With hieroglyphs in the cave linking back to the Native American Mississippians who lived there around 1350 AD, you could say Dunbar Cave State Park is teeming with history. Just outside the small town of Clarksville, an hour northwest of Nashville, the small park is popular with families, anglers, and hikers looking for a low-key way to enjoy the outdoors while taking in some cultural education to boot. Reopened in 2015, the park’s cave is its main attraction, but the short, simple, hiking trails can extend an on-site visit into a well-rounded excursion through the area’s storied past.
What Makes It Great
This 110-acre park may be known for its many millennia of well-documented natural history, but a walk through its serene, family-friendly trails can make for time well spent, too.
Stroll around the entrance of the largest cave in Montgomery County, where live bands and radio shows used to take up residence on a weekly basis in the first half of the 20th century. Then, take a casual walk around short, 0.7-mile trail that traces the edge of the lake, keeping an eye out for one of the many bird species that make their home at the park.
The 1.1-mile Short Loop is on the more moderate side, while the 1.9-mile Recovery Trail will give you a bit of a challenge with some steep hills. Both trails start at the visitor center, go around the lake, through forests and fields, and ultimately end up back at the visitors center.

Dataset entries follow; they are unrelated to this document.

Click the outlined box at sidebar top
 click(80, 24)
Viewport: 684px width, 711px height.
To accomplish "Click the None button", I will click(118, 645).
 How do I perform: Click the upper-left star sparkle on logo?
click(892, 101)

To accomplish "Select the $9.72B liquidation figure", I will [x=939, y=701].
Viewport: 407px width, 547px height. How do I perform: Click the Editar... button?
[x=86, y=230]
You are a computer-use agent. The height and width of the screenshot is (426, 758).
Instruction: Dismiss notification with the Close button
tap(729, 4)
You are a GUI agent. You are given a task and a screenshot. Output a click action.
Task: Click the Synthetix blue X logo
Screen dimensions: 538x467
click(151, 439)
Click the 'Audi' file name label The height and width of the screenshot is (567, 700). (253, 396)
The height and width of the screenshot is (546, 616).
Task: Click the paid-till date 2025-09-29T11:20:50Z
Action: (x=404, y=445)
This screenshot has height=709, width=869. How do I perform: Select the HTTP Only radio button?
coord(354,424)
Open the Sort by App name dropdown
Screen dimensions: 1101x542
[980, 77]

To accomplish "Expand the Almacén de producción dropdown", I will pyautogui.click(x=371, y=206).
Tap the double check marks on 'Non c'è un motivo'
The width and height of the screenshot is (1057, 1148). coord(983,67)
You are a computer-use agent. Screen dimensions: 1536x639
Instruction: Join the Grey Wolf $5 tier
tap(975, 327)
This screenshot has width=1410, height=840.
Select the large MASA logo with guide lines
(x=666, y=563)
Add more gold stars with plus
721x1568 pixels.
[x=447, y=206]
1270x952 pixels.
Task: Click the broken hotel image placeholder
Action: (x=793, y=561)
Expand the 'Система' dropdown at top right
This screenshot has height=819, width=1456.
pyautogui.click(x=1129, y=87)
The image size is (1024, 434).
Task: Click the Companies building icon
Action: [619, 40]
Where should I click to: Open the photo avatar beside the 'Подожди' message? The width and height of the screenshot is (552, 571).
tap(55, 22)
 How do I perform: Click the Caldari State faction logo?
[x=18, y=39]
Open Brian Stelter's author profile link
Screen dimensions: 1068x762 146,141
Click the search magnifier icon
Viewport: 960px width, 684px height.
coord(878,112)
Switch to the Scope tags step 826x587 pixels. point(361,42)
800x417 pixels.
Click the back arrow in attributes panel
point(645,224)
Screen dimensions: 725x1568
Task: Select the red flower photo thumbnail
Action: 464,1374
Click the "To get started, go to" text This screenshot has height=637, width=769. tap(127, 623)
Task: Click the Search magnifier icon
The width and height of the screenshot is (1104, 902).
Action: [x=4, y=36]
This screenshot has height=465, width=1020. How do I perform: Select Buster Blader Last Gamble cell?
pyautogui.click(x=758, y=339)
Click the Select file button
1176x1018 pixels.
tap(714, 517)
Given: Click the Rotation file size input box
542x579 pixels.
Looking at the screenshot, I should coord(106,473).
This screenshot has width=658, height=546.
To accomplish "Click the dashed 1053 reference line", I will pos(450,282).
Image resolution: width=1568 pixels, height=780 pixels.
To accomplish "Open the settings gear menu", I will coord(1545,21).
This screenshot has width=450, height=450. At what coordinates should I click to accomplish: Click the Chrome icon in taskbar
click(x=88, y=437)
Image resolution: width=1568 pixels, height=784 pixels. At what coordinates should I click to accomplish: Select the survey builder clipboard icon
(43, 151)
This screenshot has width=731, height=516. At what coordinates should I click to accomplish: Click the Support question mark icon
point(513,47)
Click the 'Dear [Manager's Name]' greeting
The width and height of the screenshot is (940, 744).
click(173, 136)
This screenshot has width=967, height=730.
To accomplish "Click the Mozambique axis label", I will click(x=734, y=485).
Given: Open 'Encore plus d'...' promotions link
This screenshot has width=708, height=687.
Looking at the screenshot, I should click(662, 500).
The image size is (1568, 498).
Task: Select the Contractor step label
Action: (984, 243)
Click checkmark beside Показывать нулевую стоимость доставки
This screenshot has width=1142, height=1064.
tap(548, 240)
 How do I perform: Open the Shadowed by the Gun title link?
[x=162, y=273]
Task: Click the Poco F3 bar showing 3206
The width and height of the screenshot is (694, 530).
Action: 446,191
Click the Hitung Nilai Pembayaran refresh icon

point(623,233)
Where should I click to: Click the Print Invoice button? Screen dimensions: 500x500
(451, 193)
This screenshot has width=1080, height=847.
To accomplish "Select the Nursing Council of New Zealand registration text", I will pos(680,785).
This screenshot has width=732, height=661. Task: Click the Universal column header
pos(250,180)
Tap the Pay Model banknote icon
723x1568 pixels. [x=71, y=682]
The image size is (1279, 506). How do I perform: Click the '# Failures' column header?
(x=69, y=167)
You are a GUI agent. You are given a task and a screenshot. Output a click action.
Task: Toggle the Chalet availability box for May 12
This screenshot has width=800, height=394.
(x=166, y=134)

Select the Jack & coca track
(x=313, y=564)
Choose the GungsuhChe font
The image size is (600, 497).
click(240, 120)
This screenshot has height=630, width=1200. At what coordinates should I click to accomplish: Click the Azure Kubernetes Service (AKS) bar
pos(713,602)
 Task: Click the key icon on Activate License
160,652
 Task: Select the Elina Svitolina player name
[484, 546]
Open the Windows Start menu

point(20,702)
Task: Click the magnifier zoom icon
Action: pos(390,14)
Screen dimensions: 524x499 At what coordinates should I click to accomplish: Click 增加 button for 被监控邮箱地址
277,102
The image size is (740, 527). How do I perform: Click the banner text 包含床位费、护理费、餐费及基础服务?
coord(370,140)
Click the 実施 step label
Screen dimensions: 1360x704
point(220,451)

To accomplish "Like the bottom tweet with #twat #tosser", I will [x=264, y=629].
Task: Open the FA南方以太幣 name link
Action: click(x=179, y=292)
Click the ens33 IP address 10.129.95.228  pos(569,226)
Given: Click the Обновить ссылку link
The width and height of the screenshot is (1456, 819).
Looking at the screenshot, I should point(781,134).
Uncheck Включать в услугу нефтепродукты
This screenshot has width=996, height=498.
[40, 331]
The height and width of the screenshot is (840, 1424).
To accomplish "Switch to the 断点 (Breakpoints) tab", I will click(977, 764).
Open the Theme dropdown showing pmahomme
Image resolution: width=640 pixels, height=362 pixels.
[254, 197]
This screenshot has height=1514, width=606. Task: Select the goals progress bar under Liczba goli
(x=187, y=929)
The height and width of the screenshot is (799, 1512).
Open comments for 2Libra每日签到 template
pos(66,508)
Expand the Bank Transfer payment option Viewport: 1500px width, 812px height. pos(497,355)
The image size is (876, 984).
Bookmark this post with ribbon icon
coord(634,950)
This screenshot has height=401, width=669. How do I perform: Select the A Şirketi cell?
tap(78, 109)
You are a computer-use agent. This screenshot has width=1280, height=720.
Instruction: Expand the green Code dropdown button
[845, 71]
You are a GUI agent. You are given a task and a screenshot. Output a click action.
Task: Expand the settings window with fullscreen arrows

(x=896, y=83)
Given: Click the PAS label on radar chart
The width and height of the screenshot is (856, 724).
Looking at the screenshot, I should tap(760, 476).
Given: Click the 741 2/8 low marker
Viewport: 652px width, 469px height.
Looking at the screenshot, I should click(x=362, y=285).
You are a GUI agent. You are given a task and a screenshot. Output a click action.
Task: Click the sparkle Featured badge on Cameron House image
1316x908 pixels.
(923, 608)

Take a ranger-led tour of the cave itself from May through July, and see the historical artifacts and natural geology up close.
Who is Going to Love It
An easy and enjoyable spot for families, Dunbar Cave State Park is a local gem with lots of historical interest and cultural value. It’s great for families and visitors in search of a light hike, or anyone looking for a quick workout that can be kept to an hour or less.
Directions, Parking, & Regulations
From US79 North or US41A, take Dunbar Cave Road to the park’s entrance on Old Dunbar Cave Road. Make an almost immediate left into the parking lot just beyond the visitors center and follow the trail a few short steps to the lake.